Post: 3 Unit property near major University in Philadelphia

Pierre StreatPosted
  • Investor
  • Philadelphia, PA
  • Posts 53
  • Votes 5
Originally posted by @Bill Thompson:

@Pierre Streat perhaps you can reposition the property to appeal to grad students instead of undergrads.  This would address the turnover issue since a one-year lease is the norm (for my rentals anyway) for this type of tenant.  I've even had grad students ask for a two-year lease to "lock-in" their housing costs. 

Beyond the numbers, you need to serious consider whether you can handle being a landlord to undergrad students.  I do not have direct experience with them, but we have all heard the horror stories.  I understand you intend to use a PM but even the best PM is going to have a hard time with this group... I'm envisioning loud parties, routine drug selling and consumption, roommate issues, etc.  I don't think I would be comfortable renting to undergrads unless there was a full-time resident manager on the premises... too much risk for too little return.

 Thank you for the advice Bill and you make sense. But how would you go about repositioning the property to appeal to grad students without breaking discrimination laws? I can run this by my PM/agent but I would think the grad student market would be so much smaller than undergrad to even compensate for the difference.

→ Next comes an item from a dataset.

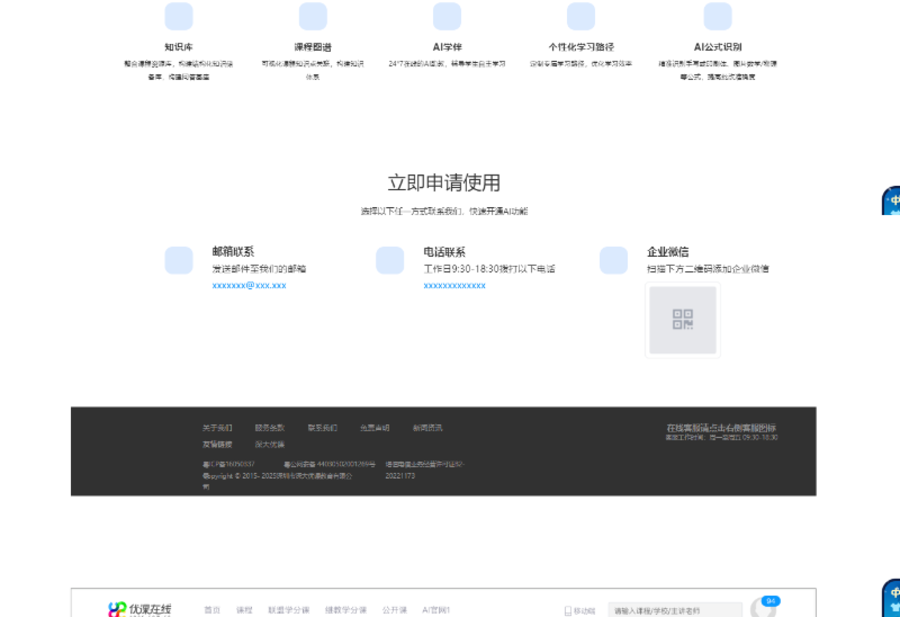Click the 电话联系 icon
Screen dimensions: 900x617
pos(390,260)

Post: 3 Unit property near major University in Philadelphia

Pierre StreatPosted
  • Investor
  • Philadelphia, PA
  • Posts 53
  • Votes 5
Originally posted by @Mark Redmann:

where is the property? @Pierre Streat

 On the Southwest side of Temple.

Post: 3 Unit property near major University in Philadelphia

Pierre StreatPosted
  • Investor
  • Philadelphia, PA
  • Posts 53
  • Votes 5
Originally posted by @Ron Kilbreath:
Originally posted by @Pierre Streat:

Hello BP Family,

I was hoping to get your opinion please on a potential deal I am thinking of pulling the trigger on. Any college town Philadelphia investors out there?

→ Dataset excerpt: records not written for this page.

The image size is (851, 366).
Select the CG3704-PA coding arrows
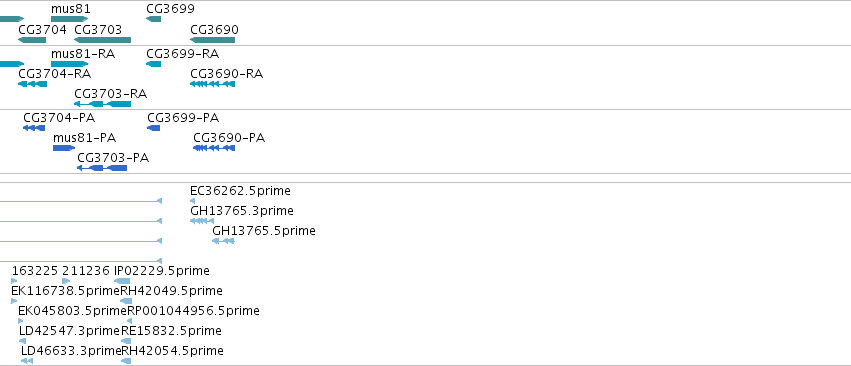[x=34, y=128]
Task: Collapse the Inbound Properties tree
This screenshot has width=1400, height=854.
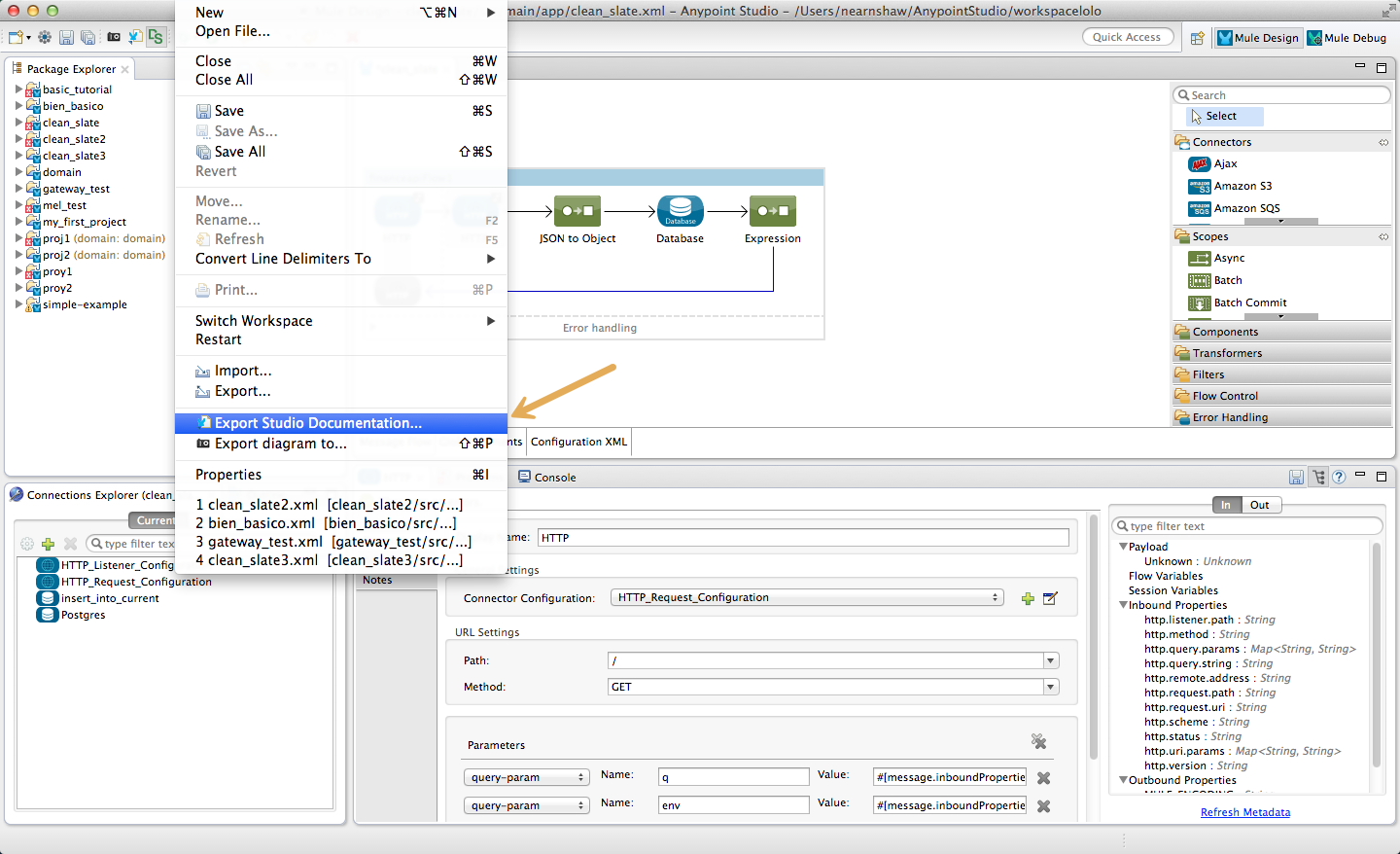Action: point(1123,605)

So this is a 3 unit prop near a University in Philly with a price of about $275k. It is pretty much turn key with new flooring, walls, finished basement with washer/dryer/dish washer in each unit. Still need to get more info on the quality of the roof though and will be getting a contractor to look at it over the weekend. Bathtubs probably need caulking and I am getting the seller to fix all the windows, doors, downspouts, siding, countertops and HVAC.

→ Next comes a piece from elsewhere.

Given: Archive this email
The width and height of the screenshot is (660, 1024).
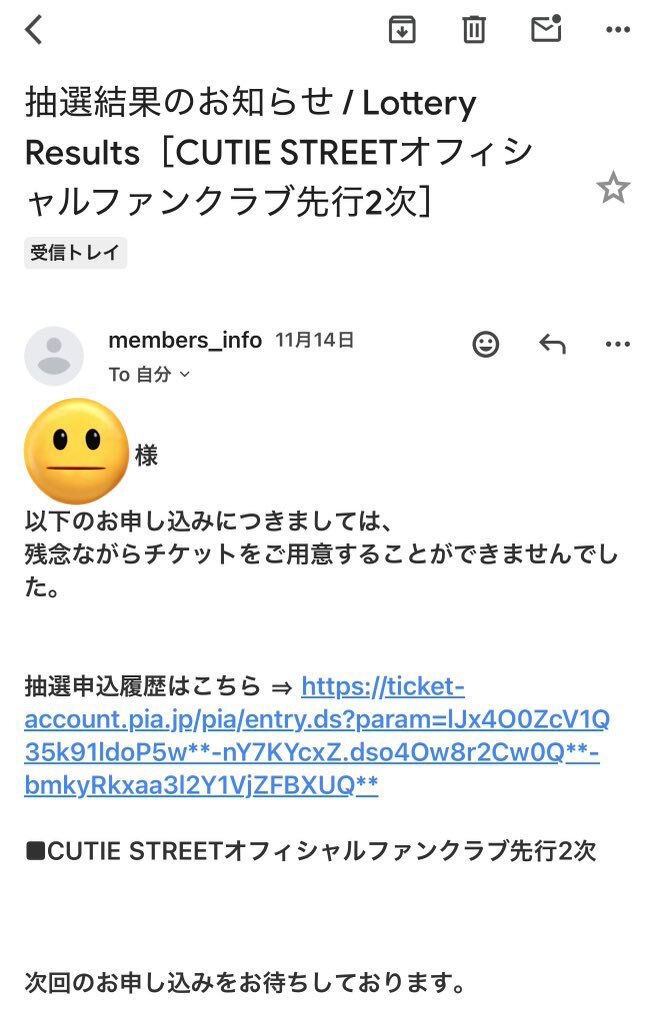Looking at the screenshot, I should pos(402,31).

Down Payment & Closing: $84k

Current rents: $2500 per month but should be about $2900 per month come Aug 2016 when school year starts up again

Prop. Management fee: 1st month's rent for finding new tenant (which will probably be every year since student housing has high turnover) plus 6% management fee

PITI: $1457 per month

Insurance: $1400 per year

Taxes: currently $2600 per year but apparently will rise to $4305 in 2016 due to higher assessment (current owner home improvements it looks like)

Vacancy: conservative 5% ($1500 per year) since this is student housing and probably will be filled easily 

Water/Sewer/Garbage/common electric: $2750 per year

Cap Ex: 5% of rents ($1500 per year)

Repairs: 5% of rents ($1500 per year)

Annual Net Income @ $2900/month rents: $3550

Cash on Cash Return: 6.31% in 2015 but will drop to 4.26% in 2016 when property taxes go up (comparable CoC is about 7.95% in 2015)

Cap Rate: 7.37%  (comparable cap rate in area is about 8%)

Would anyone buy this deal? Cash on Cash seems low to me but unsure if I am overestimating my costs here. How would you tackle the property tax increase issue? Can property taxes be written off? Am I estimating too much for Cap Ex? This deal looked pretty good before I factored in the Cap Ex and found out just yesterday that taxes would almost double. All thoughts and advice is greatly appreciated. Thanks.

 If I read the figures correctly you would be netting about $300/month? $3,600/year? And it will cost you $84,000 out of pocket to purchase? That's roughly 4.3% return on your money and you confirm as being 4.26%.

Myself personally, I wouldn't touch it. There are much better deals out there IMHO. Hope that helps.

 Thank you for the advice Ron but where exactly are these deals that are close to the NYC metro area? This is my first investment property so would you recommend even longer-distance investing at this stage of my experience?